EXTRAITS
L’hégémonie médiatique des polémistes qui pourfendent l’époque est une réaction à une triple révolution anthropologique, à la fois écologique, intime et géopolitique, qui bouscule les sociétés occidentales.
Comment en est-on arrivé là ? Une France en apparence confinée dans ses remugles les plus rances. Une droite réactionnaire hégémonique dans la sphère médiatique, qui impose ses thématiques dans l’espace public. Une gauche atomisée, fracturée, au corpus idéologique non renouvelé, minée par le narcissisme des petites différences. Le conservatisme consacré, le progressisme dévoyé. L’universalisme confondu avec l’occidentalisme. L’antiracisme assimilé au totalitarisme. Ses nouvelles formes couvertes d’opprobre, taxées du sobriquet infamant d’« islamo-gauchisme » et censément disqualifiant de « wokisme ». Les féminismes de notre ère réduits à des « postures victimaires ». Les jeunes mobilisés pour le climat comparés à des ayatollahs, et l’écologie à une nouvelle religion sectaire. L’université accusée de diffuser un « savoir militant » et d’importer des « théories étrangères ». Le bien transformé en mal. Le bon en mauvais. Et le généreux en idiot.
Il est sans doute nécessaire de comprendre comment fonctionne la rhétorique néoréactionnaire, sa mécanique, d’étudier pourquoi elle est largement portée par un milieu social endogamique et une certaine classe médiatique, comment l’évolution du champ intellectuel et politique a mené à cette montée vers les extrêmes, sans parler des responsabilités de la gauche dans cette défaite culturelle. Une contre-révolution intellectuelle analysée par la politiste Frédérique Matonti, qui s’attache à comprendre pourquoi, « à la veille de l’élection présidentielle de 2022, l’idéologie réactionnaire semble désormais hégémonique » (Comment sommes-nous devenus réacs ?, Fayard, 2021).
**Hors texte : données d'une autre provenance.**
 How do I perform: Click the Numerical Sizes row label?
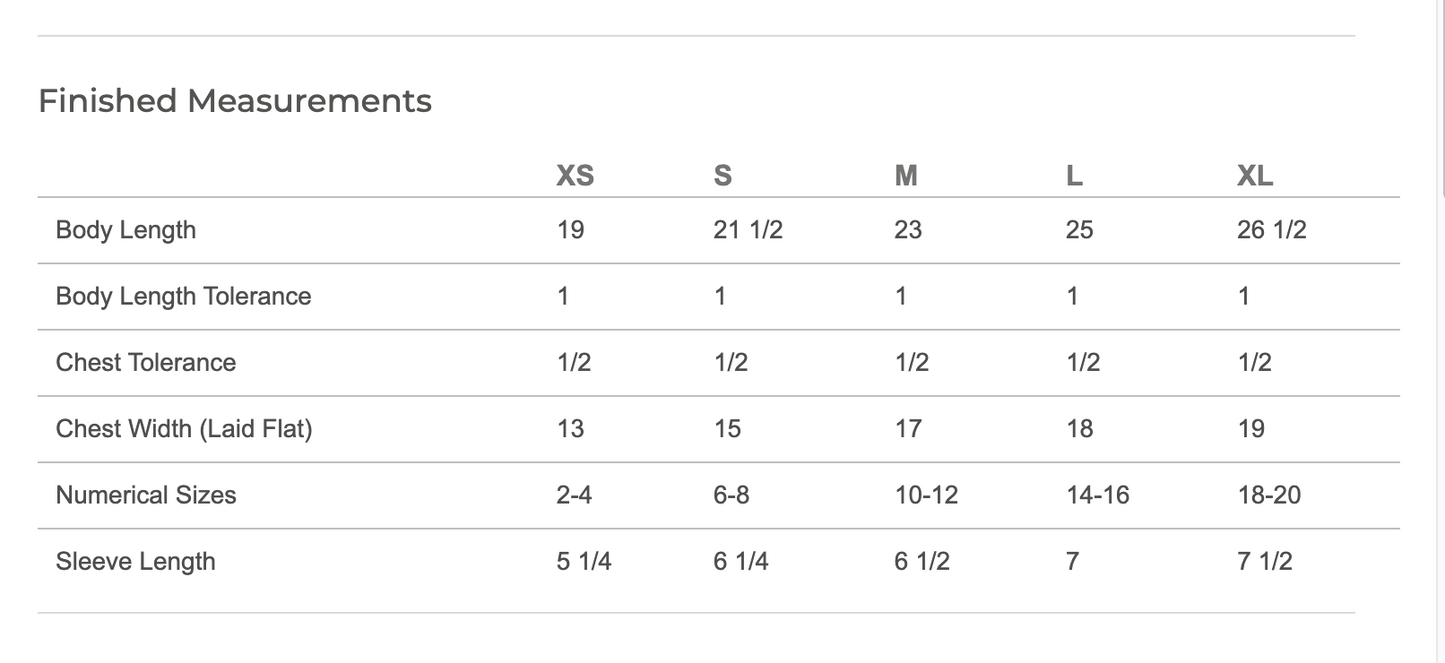[146, 495]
Mais peut-être convient-il, dans un premier temps, d’aller chercher plus loin les raisons d’un tel discours de restauration. Car ce retournement idéologique est tout d’abord une réaction à de grandes transformations sociales et à de véritables mutations anthropologiques. Un basculement du monde à la fois écologique, intime et géopolitique qui bouscule l’Occident, affecté par de nouvelles blessures narcissiques.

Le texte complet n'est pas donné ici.